* [LESETEXT]
•••••

Antinaturalismus ist daher der grundlegende Zug Daths politischer Theorie. Partei ergreift er stets gegen das Organische und für das Künstliche: die Technik, die Planung, den kategorischen Imperativ, den Menschen1. Das erhellt in manchem selbst das Problematischste, das Denken in den Formen der Souveränität. Auch der Staat gilt Dath, Peter Hacks folgend, als artifiziell; genauso wie Lenins »Partei neuen Typs«. In ihr seien die Techniken der Avantgarde, die Arbeit an den Mitteln und Formen, aus der Sphäre der Kunst in die der Politik übertragen worden – als bewusster Bruch mit der Ideologie der Zweiten Internationalen, der Sozialismus komme schon von ganz allein. Daths Verteidigung der Bolschewiki geht in dogmatischem Chic nicht auf. Es artikuliert sich darin ebenso der Wider-spruch gegen den Determinismus der Sozialdemokratie wie gegen den Romantizismus von der urwüchsigen Spontaneität der Massen: gegen die Vergötzung des blinden Geschichtsprozesses.
Geschichte im emphatischen Sinne, hält Dath fest, versteht sich nicht von selbst, sondern hat nur statt als von Menschen gesetzte: »Auf ein Ziel hinarbeiten und sich dabei zu den gegebenen Tatsachen zu verhalten, als wären es schon Mittel zur Erreichung dieses Ziels.« Nur rekursiv, d.h. nicht als Feststellung, sondern als Losung, sei auch der berühmte Satz des Kommunistischen Manifests, alle Geschichte sei eine Geschichte von Klassenkämpfen, zu verstehen. Wo es bloß um Religions- oder Gebietsstreitigkeiten gehe, sollte man, sagt Dath, gar nicht erst von Geschichte reden. Erst, wenn die Menschen ihre Interessen nicht »als Deutsche oder als Linkshänderin« artikulieren, sondern bezogen auf ihre Stellung im Produktionsprozess, im Hinblick also auf ihre Fähigkeit, allseitigen Reichtum zu erschaffen, eröffne sich der Horizont des Gattungswesens.
Quasi im Vorübergehen treibt Dath dem von Generationen arbeitertümelnder Linker verhunzten Begriff des Klassenbewusstseins seinen regressiven Ballast aus, den furchtbaren Kleine-Leute-Stolz. Und so ist Maschinenwinter immer dort am besten, wo es sich auf scheinbar hoffnungsloses Terrain begibt. Mit leichter Hand erledigt er etwa den spätestens seit 1989 fest verankerten Gemeinplatz, arbeitsteilige gesellschaftliche Produktion sei viel zu komplex, als dass sie sich überhaupt planen ließe. Denn natürlich werde in den Chefetagen der Konzerne nicht einfach auf die unsichtbare Hand vertraut, sondern geplant; weswegen sich der Gemeinplatz auf die Behauptung reduziere, die Plebejer seien einfach zu dumm dafür. Dass die Mehrheit der Menschen aus Idioten bestünde, könne man zwar, schreibt Dath, nicht abtun: Angesichts dessen, was sich die meisten gefallen ließen, spräche ja empirisch viel dafür. Wem es andererseits aber gelingt, »durch den gegenwärtigen Arbeitsmarkt oder das ausgeweidete Sozialstaatsskelett zu navigieren«, ohne unterzugehen, sei allemal auch in der Lage, »die Zügel gleich ebensogut selbst in die Hand zu nehmen«. Schlechter als durch deren jetzigen Sachwalter jedenfalls sind die Geschäfte der Menschheit wohl kaum zu erledigen. Zur Bewusstlosigkeit des Ganzen gehört zwingend die Borniertheit im einzelnen: Es können die Kapitalisten gar nicht anders, als sich aufzuführen, »als gehörten sie nicht zur Menschheit«. (»Na schön«, ergänzt Dath lapidar.)

•••••

* [ERFASSTE DATEN]
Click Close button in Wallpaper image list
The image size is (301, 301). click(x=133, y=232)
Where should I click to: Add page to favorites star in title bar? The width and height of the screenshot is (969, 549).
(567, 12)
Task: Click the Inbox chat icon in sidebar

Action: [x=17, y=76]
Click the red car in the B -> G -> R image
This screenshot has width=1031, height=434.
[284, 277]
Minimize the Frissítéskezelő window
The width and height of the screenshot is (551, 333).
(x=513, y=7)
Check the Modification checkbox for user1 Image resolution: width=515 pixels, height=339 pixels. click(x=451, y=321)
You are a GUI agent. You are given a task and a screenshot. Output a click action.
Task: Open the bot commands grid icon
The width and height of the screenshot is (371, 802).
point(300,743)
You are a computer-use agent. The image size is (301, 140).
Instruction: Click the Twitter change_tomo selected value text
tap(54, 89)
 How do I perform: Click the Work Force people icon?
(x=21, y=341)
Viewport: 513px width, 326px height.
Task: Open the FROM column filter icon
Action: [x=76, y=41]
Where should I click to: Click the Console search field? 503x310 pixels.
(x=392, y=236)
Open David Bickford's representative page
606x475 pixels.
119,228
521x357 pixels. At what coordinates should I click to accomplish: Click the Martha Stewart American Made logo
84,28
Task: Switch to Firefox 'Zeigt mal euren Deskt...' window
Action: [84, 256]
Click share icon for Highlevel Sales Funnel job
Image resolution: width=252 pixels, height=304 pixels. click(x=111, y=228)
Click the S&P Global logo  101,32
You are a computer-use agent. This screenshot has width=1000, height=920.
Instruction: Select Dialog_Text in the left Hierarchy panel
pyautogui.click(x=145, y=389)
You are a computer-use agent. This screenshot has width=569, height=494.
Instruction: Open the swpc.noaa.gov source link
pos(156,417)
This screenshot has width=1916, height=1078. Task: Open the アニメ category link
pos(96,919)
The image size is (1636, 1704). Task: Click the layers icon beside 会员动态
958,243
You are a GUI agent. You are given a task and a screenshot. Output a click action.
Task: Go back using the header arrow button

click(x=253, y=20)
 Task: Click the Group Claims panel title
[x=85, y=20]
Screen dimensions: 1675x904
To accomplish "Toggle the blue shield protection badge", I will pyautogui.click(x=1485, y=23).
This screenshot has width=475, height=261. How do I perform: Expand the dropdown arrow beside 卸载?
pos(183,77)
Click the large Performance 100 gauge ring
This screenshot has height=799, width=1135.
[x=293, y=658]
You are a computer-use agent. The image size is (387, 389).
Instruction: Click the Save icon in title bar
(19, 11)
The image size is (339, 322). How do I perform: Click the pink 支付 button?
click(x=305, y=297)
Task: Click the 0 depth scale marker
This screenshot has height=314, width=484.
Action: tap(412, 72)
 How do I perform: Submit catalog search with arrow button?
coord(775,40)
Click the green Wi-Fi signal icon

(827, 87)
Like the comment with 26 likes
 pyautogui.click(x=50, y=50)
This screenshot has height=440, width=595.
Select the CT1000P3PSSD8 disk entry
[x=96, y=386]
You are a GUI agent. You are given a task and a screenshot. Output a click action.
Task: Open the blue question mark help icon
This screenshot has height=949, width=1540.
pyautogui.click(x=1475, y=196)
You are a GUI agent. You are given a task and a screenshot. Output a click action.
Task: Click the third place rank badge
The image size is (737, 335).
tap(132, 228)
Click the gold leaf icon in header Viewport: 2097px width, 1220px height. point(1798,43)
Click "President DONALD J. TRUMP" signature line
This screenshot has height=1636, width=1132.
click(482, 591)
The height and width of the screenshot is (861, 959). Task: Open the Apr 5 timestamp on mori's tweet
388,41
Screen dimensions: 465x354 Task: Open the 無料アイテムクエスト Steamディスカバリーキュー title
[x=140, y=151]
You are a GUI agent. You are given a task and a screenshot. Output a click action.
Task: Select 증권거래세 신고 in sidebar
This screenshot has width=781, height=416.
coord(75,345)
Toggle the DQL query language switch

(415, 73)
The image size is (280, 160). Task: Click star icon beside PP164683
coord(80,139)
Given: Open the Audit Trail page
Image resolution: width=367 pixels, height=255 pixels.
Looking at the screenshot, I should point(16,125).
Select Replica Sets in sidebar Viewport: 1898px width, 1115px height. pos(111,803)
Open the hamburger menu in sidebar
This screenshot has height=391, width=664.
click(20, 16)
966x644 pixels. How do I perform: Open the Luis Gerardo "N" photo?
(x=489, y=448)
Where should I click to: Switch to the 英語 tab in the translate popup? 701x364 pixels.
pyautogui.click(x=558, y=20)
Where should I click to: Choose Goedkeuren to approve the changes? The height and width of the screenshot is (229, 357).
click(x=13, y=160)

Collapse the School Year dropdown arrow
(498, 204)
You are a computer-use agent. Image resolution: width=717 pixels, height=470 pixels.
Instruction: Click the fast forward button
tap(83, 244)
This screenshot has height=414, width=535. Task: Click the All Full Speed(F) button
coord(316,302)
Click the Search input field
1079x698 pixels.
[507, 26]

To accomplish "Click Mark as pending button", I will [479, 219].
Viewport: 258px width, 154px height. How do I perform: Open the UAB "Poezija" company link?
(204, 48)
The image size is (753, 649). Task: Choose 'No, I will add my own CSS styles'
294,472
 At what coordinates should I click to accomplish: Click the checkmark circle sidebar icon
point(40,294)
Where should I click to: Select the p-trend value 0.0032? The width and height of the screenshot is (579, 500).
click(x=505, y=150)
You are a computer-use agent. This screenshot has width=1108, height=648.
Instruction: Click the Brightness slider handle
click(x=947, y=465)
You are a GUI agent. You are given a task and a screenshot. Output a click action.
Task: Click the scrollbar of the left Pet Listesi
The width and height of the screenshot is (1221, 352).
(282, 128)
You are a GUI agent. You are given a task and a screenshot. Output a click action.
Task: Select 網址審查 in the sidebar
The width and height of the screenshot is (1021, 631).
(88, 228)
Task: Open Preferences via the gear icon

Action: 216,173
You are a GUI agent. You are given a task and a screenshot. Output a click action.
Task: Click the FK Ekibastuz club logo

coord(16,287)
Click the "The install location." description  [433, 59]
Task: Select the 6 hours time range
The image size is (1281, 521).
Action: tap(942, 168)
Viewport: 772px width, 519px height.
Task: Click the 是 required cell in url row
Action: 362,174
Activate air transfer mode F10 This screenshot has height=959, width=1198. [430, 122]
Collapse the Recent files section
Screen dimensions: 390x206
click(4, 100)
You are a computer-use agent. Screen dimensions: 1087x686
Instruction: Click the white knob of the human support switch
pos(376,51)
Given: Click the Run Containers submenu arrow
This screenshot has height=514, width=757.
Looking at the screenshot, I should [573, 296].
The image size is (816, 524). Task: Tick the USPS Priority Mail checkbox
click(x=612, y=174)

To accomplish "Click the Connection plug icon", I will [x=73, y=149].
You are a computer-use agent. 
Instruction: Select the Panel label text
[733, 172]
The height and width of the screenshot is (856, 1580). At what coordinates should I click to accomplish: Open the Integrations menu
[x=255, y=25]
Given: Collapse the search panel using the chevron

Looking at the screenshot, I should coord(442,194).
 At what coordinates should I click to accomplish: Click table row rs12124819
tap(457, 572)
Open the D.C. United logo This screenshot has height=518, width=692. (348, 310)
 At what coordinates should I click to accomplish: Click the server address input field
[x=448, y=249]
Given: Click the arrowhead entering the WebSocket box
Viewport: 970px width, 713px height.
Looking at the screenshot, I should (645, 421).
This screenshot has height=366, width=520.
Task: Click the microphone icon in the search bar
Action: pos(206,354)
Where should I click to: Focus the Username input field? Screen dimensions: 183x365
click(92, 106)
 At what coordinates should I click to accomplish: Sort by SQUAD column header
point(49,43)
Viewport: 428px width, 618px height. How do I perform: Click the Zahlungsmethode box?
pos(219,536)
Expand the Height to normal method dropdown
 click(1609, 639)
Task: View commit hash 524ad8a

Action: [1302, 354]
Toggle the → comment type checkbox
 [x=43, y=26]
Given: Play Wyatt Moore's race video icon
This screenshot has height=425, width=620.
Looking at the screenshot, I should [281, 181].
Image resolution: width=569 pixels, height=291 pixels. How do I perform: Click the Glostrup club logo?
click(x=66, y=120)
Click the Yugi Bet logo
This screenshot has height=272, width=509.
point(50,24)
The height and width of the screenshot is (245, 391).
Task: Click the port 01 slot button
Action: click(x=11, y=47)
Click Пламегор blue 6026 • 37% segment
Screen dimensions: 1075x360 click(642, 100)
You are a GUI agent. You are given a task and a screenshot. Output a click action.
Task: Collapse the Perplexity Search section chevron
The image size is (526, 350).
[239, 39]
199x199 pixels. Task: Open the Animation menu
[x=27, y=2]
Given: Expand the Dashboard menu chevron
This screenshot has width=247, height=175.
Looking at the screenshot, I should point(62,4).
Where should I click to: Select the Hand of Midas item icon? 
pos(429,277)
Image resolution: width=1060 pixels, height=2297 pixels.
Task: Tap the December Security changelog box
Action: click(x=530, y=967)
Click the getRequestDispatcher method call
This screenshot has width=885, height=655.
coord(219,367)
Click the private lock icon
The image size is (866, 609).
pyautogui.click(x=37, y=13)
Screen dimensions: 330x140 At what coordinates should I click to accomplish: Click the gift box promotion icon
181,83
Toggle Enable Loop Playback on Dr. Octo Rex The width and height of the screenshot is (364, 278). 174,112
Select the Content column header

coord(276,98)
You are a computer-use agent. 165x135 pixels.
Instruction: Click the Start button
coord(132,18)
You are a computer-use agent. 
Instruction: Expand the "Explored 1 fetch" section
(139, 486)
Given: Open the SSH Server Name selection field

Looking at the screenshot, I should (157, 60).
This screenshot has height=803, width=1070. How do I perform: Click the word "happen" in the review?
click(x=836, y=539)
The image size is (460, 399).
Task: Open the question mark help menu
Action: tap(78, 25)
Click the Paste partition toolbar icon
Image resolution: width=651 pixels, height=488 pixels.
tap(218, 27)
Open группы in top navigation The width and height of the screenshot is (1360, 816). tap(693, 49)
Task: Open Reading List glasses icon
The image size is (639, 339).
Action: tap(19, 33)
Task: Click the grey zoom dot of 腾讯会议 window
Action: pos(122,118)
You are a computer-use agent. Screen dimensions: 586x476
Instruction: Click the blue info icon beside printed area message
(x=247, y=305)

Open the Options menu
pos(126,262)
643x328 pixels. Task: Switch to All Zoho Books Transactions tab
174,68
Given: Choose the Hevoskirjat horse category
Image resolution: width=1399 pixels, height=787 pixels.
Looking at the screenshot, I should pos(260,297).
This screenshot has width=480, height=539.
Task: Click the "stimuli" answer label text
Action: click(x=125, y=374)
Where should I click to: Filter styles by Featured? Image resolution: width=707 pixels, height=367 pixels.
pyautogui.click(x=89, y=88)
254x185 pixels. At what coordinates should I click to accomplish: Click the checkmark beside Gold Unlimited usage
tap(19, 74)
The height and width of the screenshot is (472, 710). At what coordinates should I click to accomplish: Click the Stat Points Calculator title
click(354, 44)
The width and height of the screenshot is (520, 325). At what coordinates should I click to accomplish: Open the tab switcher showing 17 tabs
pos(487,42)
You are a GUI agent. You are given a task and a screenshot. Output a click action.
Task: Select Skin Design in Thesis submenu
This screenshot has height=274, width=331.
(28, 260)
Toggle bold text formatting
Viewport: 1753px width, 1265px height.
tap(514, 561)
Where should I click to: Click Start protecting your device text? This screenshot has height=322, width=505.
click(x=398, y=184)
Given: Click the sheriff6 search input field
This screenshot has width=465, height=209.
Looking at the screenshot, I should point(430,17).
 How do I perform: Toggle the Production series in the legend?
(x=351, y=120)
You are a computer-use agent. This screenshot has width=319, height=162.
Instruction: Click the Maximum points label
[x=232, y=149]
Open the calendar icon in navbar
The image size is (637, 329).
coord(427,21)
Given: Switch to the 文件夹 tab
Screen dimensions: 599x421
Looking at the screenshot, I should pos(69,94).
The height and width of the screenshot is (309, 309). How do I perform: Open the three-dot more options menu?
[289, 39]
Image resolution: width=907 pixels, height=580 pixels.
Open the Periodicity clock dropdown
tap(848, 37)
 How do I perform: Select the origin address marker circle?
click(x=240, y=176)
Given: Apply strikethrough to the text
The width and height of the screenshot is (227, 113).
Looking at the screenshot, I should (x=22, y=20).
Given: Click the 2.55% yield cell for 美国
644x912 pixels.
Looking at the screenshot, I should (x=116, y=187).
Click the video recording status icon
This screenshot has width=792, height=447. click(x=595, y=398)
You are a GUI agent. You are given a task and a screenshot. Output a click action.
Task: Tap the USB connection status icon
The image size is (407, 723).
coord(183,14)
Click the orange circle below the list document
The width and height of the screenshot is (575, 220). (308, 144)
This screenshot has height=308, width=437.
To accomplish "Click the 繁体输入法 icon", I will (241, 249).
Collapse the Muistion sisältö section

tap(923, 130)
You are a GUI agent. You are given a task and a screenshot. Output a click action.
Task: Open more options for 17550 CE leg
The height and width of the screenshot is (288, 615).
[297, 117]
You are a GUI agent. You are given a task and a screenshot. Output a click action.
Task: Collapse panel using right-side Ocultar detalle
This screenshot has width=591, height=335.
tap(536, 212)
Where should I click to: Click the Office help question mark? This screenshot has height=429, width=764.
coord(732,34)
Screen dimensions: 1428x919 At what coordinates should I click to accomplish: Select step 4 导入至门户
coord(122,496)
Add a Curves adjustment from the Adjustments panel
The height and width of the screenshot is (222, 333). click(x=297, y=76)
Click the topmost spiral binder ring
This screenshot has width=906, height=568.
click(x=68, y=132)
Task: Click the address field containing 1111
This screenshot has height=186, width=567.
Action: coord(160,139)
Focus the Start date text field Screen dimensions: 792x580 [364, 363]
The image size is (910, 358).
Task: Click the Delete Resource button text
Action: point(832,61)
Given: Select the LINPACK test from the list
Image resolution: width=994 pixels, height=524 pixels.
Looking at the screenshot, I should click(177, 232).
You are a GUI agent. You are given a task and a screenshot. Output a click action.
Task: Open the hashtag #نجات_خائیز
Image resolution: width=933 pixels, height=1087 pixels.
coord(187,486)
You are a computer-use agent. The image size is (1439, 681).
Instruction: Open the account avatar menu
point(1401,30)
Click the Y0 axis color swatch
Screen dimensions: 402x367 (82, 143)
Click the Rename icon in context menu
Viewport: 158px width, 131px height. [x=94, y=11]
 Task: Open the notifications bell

•••••

* [AUFGABEN]
1. Zähle alle Dinge auf, die der Lesetext als Beispiele für das Künstliche nennt, für das Dath Partei ergreift.
2. Ersetze in der Auflistung von der Zeile mit „Screen dimensions: 1428x919“ bis einschließlich der letzten Zeile der Auflistung „Image resolution“ durch „Screen resolution“. Gib nur diese Zeilen wieder und lass alles andere unverändert.

* [LÖSUNGEN]
1. die Technik, die Planung, den kategorischen Imperativ, den Menschen

2.
Screen dimensions: 1428x919 At what coordinates should I click to accomplish: Select step 4 导入至门户
coord(122,496)
Add a Curves adjustment from the Adjustments panel
The height and width of the screenshot is (222, 333). click(x=297, y=76)
Click the topmost spiral binder ring
This screenshot has width=906, height=568.
click(x=68, y=132)
Task: Click the address field containing 1111
This screenshot has height=186, width=567.
Action: coord(160,139)
Focus the Start date text field Screen dimensions: 792x580 [364, 363]
The image size is (910, 358).
Task: Click the Delete Resource button text
Action: point(832,61)
Given: Select the LINPACK test from the list
Screen resolution: width=994 pixels, height=524 pixels.
Looking at the screenshot, I should click(177, 232).
You are a GUI agent. You are given a task and a screenshot. Output a click action.
Task: Open the hashtag #نجات_خائیز
Screen resolution: width=933 pixels, height=1087 pixels.
coord(187,486)
You are a computer-use agent. The image size is (1439, 681).
Instruction: Open the account avatar menu
point(1401,30)
Click the Y0 axis color swatch
Screen dimensions: 402x367 (82, 143)
Click the Rename icon in context menu
Viewport: 158px width, 131px height. [x=94, y=11]
 Task: Open the notifications bell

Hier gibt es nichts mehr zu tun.